On the day of our interview, The Times reported that the government was considering a levy on a person’s estate as a way of paying for social care. Burnham could afford a wry smile as that was the same policy the Conservatives labelled a ‘death tax’ when he floated it during cross-party talks before the 2010 election.

He says: “My parents are in their 70s. They didn’t pay their taxes for social care because that wasn’t part of the deal. If you had a 10% levy, you protect 90% of what people have worked for. That’s surely better than letting people go into later life with everything on the roulette table.

“I was asked by Andrew Lansley to take part in cross-party talks on developing a white paper and I said I would, and we discussed the options. What have we had since? Seven years of nothing on social care.

“There’s a lot of political cowardice in this place, a fear of putting something big forward. If that was the spirit of the post-war Labour government then there wouldn’t even be an NHS. I feel modern politics has been unequal to the challenges of modern life at times.”
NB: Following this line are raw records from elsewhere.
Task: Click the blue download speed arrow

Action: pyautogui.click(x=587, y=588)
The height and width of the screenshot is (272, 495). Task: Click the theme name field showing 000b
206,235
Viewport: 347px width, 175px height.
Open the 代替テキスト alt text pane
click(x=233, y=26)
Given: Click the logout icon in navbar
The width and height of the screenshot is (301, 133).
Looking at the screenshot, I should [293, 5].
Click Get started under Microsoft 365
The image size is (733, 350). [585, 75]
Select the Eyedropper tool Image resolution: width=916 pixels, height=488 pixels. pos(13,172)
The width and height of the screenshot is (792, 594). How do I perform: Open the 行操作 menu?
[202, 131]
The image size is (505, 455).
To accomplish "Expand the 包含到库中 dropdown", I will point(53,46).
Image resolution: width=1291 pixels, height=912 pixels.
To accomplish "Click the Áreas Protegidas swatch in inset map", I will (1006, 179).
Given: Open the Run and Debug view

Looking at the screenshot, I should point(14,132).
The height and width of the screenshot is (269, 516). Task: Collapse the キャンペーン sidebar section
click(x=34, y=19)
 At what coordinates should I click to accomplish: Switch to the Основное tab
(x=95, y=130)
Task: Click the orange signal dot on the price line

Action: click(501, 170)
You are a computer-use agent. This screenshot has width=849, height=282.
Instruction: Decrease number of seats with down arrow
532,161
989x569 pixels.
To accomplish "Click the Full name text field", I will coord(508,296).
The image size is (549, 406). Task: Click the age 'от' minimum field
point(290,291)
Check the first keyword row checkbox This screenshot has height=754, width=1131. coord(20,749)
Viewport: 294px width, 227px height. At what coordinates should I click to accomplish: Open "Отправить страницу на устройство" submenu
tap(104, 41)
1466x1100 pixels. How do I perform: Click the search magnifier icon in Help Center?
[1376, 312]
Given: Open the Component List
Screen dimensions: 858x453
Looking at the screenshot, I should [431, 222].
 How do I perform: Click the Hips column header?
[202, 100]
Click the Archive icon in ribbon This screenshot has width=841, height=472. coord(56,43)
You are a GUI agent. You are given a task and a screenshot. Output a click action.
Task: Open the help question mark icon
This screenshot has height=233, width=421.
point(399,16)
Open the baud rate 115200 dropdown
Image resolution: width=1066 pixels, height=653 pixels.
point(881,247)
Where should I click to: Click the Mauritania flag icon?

On housing, Burnham plans to get tough on absentee landlords who rake in a fortune in housing benefit without investing in their crumbling properties. He says: “They drag down the community, damage the property value of the people who live around them and consequently you can’t get a grip on improving the neighbourhood.”

Burnham says he would create a voluntary registration scheme in the expectation that responsible landlords would sign up, making it easier to identify the rest. He would also work with councils to compulsorily purchase properties which have fallen into disrepair. “The message is respect our communities or get out of Greater Manchester,” he says.

It is this type of endeavour, Burnham believes, which will help Labour to reconnect with its former voters and begin the long march back to power.

He says: “I feel devolution is the way the Labour party can get closer to the communities that feel left behind by Westminster, and give them proper answers to things like private landlords, technical education, failing transport. And that is the best way to rebuild.

“I would say to colleagues here that everybody needs to invest in this process to reinvigorate the party from the bottom up, and use it to change the way we do things and involve people in politics.”

With the latest opinion polls giving the Conservatives a lead of up to 18 points, many of Burnham’s Westminster colleagues will be casting envious glances as he packs his bags and heads north. It doesn’t sound as though the man himself will be looking back wistfully.

“It takes a lot from you, this world – you give up a lot when you sign up to come here,” he says.

“There are definitely attractions when you’re a bit younger, but when you get to your 40s your kids are at an age where you want to spend more time with them. The more I think about it, the clearer it is in my mind that it’s the right challenge and change for me at the right time.

“I don’t really have great regrets about things I’ve done here. I’ve tried to call things as best I could.

“I know I’ve always tried to put the public interest first, but I feel like this place isn’t going to deliver the kind of things I want to say.”